I moved on Wednesday, May 15th. Steve rented a truck — he would not let me do it any other way — and he and Matt drove it to Oak Lawn on Tuesday evening. Wednesday morning: load the truck, drive to Pilsen, unload the truck. Matt put together the bed frame. Steve fixed a dripping faucet in the bathroom that he noticed while carrying boxes past. He did not say anything about it; he just came out of the bathroom with a wrench and a piece of Teflon tape and said "All set." Nobody asked him to. He is a plumber. He was not going to leave a dripping faucet.
Patty and Matt's wife Danielle drove in the car behind the truck. Patty brought the frozen ziti and two grocery bags of pantry items she had quietly assembled: the bulk rice and oats and lentils I had bought, a can of tomatoes, salt, olive oil, the coffee for the drip maker, a jar of peanut butter. Like she had packed the essentials for a space station. They set the kitchen up while Matt and Steve did furniture. By noon the apartment had dishes in the cabinet and coffee in the maker and the Dutch oven on the stove.

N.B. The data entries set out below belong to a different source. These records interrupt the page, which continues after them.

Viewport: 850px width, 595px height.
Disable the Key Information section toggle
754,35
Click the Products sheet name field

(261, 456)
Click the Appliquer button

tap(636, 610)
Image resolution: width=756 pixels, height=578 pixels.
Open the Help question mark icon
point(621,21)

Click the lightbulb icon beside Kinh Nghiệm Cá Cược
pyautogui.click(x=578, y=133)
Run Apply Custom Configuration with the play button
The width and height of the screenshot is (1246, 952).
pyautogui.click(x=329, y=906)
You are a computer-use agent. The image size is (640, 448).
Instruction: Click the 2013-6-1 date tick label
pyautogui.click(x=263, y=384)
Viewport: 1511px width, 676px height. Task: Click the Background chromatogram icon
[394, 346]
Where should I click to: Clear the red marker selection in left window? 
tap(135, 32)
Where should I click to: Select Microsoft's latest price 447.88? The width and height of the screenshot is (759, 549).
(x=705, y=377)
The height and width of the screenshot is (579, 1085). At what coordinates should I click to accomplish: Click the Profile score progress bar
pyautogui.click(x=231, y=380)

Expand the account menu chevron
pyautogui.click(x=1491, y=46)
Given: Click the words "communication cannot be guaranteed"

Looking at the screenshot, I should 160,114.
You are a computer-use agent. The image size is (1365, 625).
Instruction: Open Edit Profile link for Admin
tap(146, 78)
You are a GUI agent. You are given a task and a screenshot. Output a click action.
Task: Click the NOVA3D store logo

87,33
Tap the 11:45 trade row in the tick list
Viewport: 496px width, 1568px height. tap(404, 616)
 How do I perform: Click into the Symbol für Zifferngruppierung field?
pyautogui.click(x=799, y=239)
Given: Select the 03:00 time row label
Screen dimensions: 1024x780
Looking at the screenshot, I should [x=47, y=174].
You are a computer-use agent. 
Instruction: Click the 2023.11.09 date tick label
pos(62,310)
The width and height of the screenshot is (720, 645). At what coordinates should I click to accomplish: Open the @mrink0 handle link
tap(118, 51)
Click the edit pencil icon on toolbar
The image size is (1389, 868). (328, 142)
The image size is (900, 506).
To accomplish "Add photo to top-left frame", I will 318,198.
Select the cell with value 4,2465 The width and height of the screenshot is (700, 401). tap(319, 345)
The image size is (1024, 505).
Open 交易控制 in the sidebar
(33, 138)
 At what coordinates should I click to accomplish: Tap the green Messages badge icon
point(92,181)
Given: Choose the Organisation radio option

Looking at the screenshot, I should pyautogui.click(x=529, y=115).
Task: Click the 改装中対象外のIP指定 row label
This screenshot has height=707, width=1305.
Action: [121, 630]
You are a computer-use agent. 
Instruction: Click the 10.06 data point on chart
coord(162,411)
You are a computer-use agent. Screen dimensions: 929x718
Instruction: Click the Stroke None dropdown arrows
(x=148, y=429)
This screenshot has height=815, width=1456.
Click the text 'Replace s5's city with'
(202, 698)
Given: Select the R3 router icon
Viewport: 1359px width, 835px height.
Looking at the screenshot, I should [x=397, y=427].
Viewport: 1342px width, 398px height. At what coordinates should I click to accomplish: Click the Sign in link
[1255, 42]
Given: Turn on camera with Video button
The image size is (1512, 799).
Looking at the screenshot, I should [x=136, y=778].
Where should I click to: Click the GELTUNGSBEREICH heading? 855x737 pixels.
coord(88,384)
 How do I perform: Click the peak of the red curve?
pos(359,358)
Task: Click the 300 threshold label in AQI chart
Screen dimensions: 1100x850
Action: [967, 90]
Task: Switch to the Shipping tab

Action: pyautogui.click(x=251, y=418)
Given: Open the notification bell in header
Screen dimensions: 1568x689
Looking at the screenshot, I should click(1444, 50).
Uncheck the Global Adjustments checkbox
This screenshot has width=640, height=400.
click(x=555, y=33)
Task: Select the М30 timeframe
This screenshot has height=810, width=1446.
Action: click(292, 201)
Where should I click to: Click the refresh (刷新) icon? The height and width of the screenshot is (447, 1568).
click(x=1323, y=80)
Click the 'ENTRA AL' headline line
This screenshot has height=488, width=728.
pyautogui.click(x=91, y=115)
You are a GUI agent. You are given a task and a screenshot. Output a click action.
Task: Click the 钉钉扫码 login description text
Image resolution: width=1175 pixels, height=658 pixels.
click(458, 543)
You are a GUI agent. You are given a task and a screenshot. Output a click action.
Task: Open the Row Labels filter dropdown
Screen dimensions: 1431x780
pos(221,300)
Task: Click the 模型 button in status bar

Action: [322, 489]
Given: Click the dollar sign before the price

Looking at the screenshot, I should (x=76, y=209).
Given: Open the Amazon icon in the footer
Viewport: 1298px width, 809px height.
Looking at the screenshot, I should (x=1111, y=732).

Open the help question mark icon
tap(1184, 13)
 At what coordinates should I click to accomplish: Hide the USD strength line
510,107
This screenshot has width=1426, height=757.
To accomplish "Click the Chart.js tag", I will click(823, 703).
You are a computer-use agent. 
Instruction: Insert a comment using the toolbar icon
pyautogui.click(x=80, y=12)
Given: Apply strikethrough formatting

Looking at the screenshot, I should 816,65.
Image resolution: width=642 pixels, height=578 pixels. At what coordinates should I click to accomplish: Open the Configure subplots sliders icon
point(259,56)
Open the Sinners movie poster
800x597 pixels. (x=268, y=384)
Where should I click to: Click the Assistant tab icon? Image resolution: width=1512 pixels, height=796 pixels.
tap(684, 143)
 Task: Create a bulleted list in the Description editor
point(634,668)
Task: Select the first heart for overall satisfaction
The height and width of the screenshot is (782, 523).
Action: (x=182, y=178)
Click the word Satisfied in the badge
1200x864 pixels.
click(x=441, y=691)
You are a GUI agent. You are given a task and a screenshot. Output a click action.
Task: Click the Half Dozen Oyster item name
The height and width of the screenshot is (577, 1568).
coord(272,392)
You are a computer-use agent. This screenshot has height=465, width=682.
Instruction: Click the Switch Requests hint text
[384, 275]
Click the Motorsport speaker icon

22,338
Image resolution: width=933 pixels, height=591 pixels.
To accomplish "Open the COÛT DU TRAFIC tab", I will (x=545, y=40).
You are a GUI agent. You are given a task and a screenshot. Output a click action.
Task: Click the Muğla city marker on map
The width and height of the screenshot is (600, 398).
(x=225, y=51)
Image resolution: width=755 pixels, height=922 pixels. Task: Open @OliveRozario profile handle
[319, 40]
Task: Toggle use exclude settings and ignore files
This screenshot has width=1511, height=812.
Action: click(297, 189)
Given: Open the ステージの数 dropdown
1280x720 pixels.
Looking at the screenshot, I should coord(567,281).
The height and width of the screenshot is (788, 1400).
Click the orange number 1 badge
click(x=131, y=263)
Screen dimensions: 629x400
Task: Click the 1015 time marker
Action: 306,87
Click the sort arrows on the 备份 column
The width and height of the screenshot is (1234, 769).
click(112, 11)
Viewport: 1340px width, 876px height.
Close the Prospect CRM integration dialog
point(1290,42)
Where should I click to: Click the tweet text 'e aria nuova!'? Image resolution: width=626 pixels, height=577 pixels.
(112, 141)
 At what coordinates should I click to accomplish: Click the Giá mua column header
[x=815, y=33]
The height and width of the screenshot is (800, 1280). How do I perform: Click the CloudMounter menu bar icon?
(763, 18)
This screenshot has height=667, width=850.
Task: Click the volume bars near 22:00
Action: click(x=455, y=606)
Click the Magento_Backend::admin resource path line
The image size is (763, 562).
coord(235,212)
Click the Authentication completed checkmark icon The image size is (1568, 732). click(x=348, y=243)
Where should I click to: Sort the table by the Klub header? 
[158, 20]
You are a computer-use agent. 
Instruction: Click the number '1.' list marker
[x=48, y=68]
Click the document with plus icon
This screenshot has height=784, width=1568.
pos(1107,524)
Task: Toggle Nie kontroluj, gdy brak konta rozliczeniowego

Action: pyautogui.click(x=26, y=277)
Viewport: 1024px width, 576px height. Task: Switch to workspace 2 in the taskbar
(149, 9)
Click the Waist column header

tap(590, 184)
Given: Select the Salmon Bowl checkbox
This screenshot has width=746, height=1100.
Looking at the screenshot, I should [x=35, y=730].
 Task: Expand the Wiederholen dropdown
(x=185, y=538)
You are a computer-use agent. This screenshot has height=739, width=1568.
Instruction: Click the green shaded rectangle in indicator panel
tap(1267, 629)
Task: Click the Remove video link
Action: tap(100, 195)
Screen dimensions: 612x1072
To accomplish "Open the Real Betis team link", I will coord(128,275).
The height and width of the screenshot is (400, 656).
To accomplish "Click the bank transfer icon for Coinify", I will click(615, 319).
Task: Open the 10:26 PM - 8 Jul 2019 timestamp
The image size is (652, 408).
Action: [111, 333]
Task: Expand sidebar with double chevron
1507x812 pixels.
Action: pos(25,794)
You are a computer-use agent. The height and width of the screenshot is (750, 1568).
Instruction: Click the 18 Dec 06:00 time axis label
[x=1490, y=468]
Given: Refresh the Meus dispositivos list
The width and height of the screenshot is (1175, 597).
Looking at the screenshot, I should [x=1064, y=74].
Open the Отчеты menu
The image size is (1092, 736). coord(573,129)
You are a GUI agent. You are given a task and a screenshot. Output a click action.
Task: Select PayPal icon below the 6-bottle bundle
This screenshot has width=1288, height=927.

Mrs. Orozco came up at one o'clock with a plate of tamales and a small cactus. She said "The cactus is for good luck. You can't kill it." She showed me which way the light comes in the kitchen in the morning and where the best farmers market near here is on Saturday. Then she went back downstairs and I stood in my kitchen — my kitchen, in Pilsen, in Chicago, the city where I am going to teach — and I thought: this is it. This is the start of the actual thing.
First dinner in the new apartment: Patty's frozen ziti, reheated in the Dutch oven. Ate it standing at the kitchen counter because I did not have a chair at the kitchen table yet — the chairs were coming from Matt's car load, still in the trunk. I ate the ziti out of the Dutch oven with a wooden spoon by the window. It tasted like every meal Patty has ever made me. It tasted like home, carried forward into a new place. That is exactly what I needed on the first night.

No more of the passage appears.